▸ DIRECTIONS: Retype, without changes, every line from the line that contains "Instruction: Open the" through the final line of the records. Exclude pictures.

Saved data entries
* * * * * * * * *

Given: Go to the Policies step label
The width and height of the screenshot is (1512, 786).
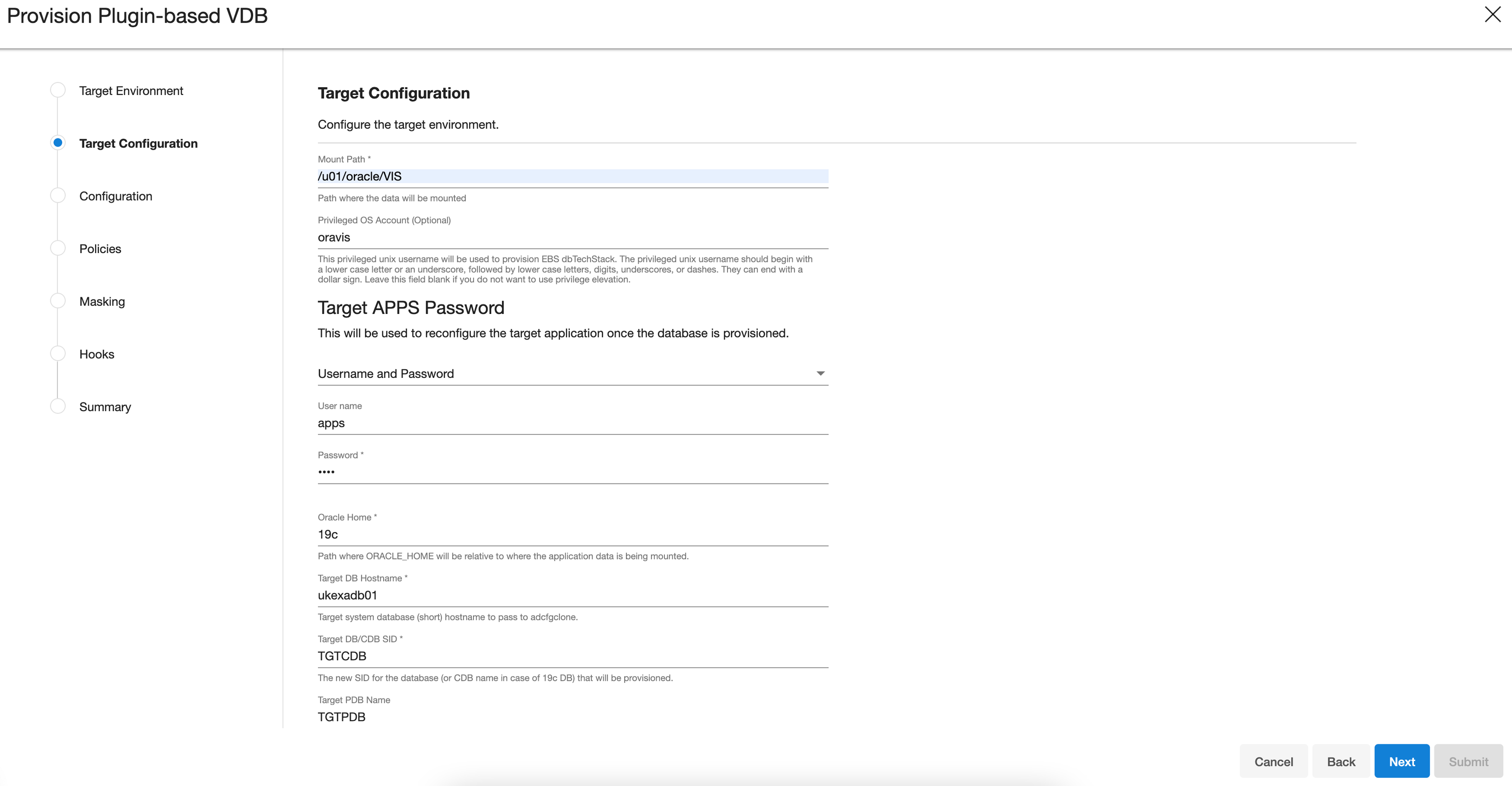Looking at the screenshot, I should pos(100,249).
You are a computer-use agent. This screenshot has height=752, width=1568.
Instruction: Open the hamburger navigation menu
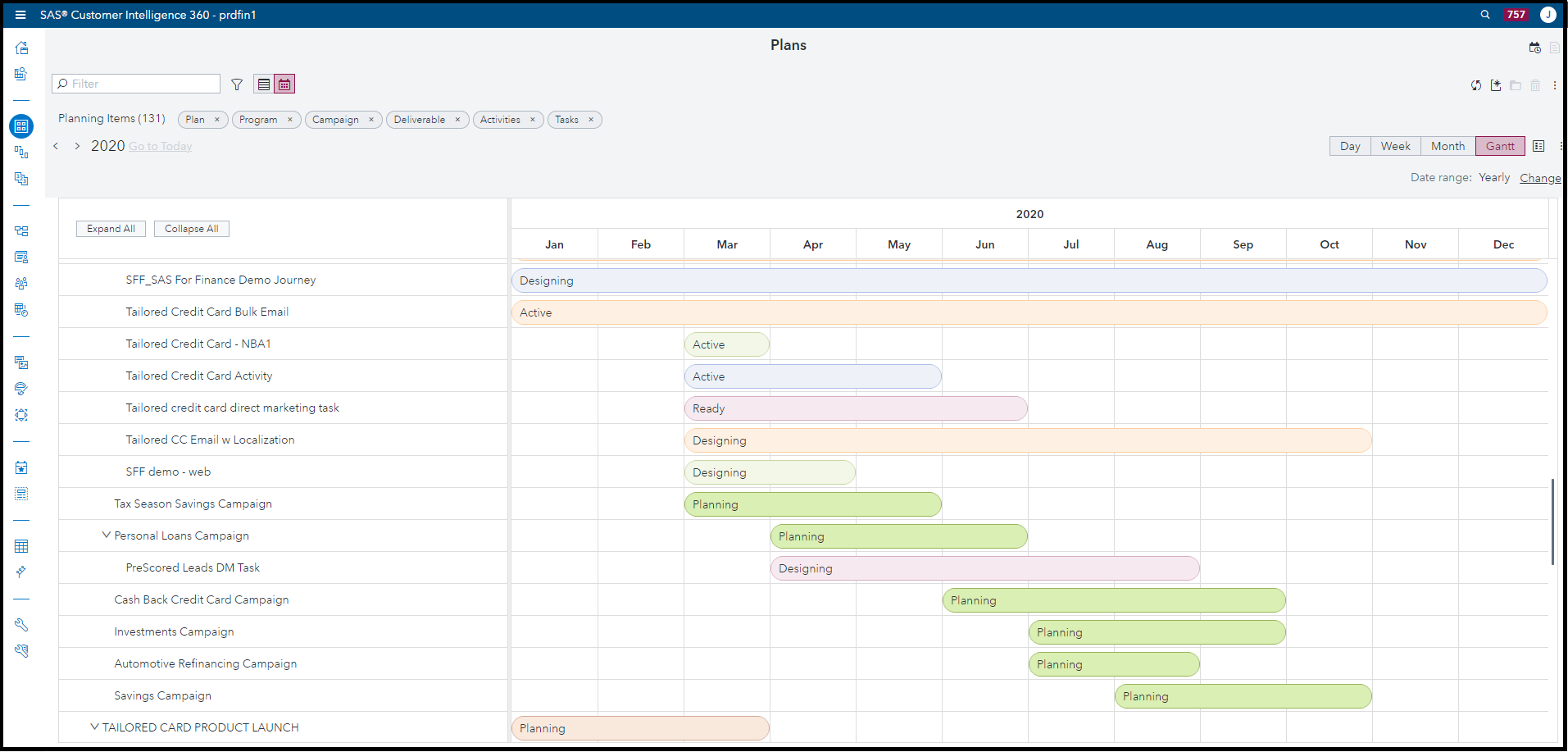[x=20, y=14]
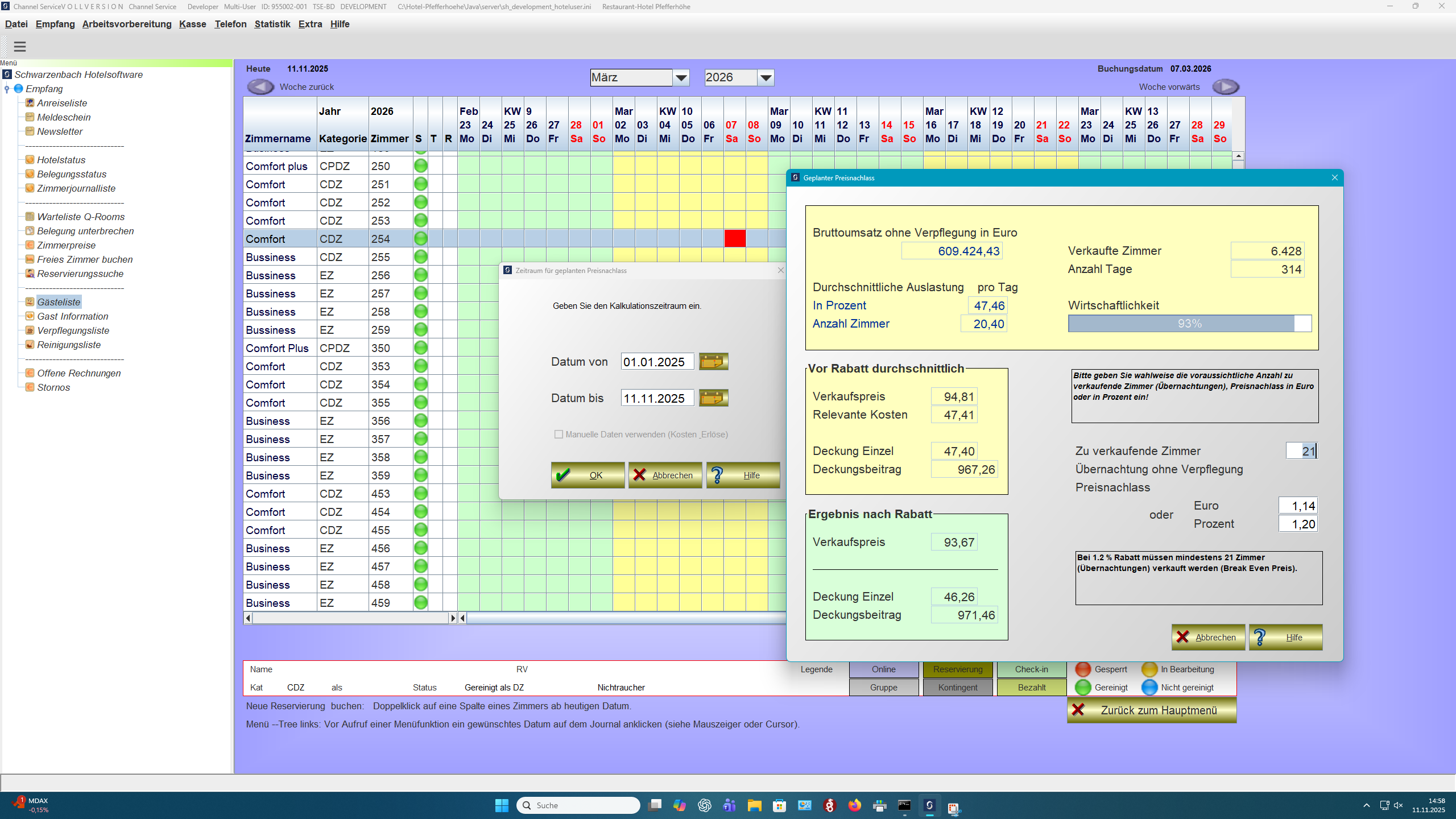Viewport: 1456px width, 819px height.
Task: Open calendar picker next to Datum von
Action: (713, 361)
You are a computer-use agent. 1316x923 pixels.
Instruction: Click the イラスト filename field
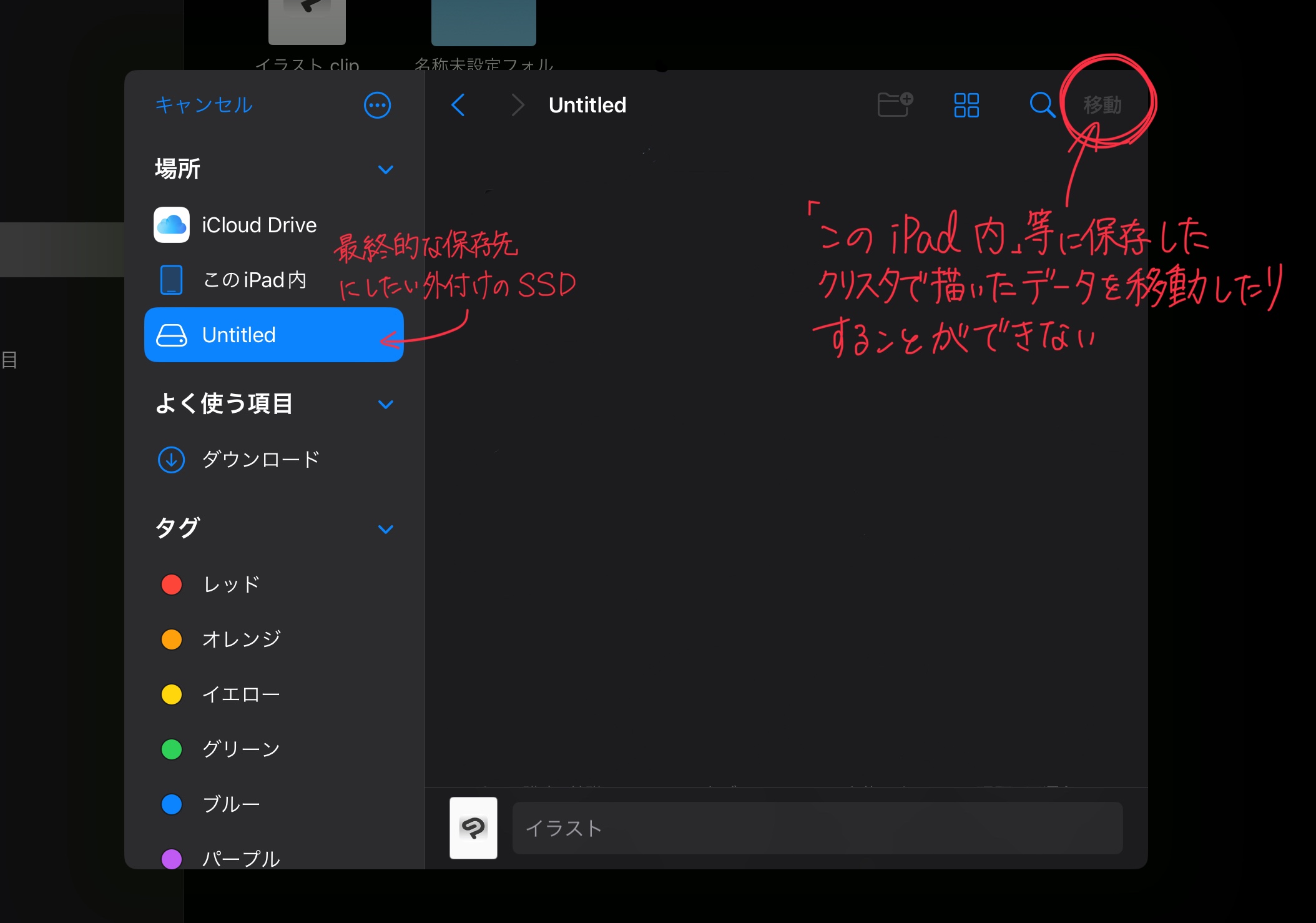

* * * * * * * * *

▸ WRITTEN SOLUTION:
Instruction: Open the hamburger navigation menu
[x=20, y=14]
Viewport: 1456px width, 819px height.
Task: Open calendar picker next to Datum von
Action: (713, 361)
You are a computer-use agent. 1316x923 pixels.
Instruction: Click the イラスト filename field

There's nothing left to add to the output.